Start of SOURCE RECORDS
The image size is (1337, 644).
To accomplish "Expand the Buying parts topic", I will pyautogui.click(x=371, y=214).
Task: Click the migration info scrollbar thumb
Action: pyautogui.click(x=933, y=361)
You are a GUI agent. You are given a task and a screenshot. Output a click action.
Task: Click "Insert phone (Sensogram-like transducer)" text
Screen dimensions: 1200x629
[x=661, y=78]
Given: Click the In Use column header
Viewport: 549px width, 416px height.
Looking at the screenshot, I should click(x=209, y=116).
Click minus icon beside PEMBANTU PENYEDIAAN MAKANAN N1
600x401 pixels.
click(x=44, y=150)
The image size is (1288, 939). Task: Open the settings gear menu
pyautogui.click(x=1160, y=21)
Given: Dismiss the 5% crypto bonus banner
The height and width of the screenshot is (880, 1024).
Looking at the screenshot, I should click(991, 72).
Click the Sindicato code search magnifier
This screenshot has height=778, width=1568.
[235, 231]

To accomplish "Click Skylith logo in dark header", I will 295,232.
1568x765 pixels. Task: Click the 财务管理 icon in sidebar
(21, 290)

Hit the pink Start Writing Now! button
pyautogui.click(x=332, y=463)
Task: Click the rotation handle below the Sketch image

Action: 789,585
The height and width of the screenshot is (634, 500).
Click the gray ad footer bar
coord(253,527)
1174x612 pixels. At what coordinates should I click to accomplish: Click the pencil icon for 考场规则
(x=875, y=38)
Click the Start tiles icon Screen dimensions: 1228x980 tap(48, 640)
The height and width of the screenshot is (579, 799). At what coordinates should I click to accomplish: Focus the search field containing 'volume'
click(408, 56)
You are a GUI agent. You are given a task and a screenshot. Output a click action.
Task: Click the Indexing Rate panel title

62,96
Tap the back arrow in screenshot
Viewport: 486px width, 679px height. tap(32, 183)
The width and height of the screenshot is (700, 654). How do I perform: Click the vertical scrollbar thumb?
End of SOURCE RECORDS
▶ _TASK TO CARRY OUT_
Each entry above is to be set down again in exactly the same words.

▶ _REPLY TO THE EXERCISE_
The image size is (1337, 644).
To accomplish "Expand the Buying parts topic", I will pyautogui.click(x=371, y=214).
Task: Click the migration info scrollbar thumb
Action: pyautogui.click(x=933, y=361)
You are a GUI agent. You are given a task and a screenshot. Output a click action.
Task: Click "Insert phone (Sensogram-like transducer)" text
Screen dimensions: 1200x629
[x=661, y=78]
Given: Click the In Use column header
Viewport: 549px width, 416px height.
Looking at the screenshot, I should click(x=209, y=116).
Click minus icon beside PEMBANTU PENYEDIAAN MAKANAN N1
600x401 pixels.
click(x=44, y=150)
The image size is (1288, 939). Task: Open the settings gear menu
pyautogui.click(x=1160, y=21)
Given: Dismiss the 5% crypto bonus banner
The height and width of the screenshot is (880, 1024).
Looking at the screenshot, I should click(991, 72).
Click the Sindicato code search magnifier
This screenshot has height=778, width=1568.
[235, 231]

To accomplish "Click Skylith logo in dark header", I will 295,232.
1568x765 pixels. Task: Click the 财务管理 icon in sidebar
(21, 290)

Hit the pink Start Writing Now! button
pyautogui.click(x=332, y=463)
Task: Click the rotation handle below the Sketch image

Action: 789,585
The height and width of the screenshot is (634, 500).
Click the gray ad footer bar
coord(253,527)
1174x612 pixels. At what coordinates should I click to accomplish: Click the pencil icon for 考场规则
(x=875, y=38)
Click the Start tiles icon Screen dimensions: 1228x980 tap(48, 640)
The height and width of the screenshot is (579, 799). At what coordinates should I click to accomplish: Focus the search field containing 'volume'
click(408, 56)
You are a GUI agent. You are given a task and a screenshot. Output a click action.
Task: Click the Indexing Rate panel title

62,96
Tap the back arrow in screenshot
Viewport: 486px width, 679px height. tap(32, 183)
The width and height of the screenshot is (700, 654). How do I perform: Click the vertical scrollbar thumb?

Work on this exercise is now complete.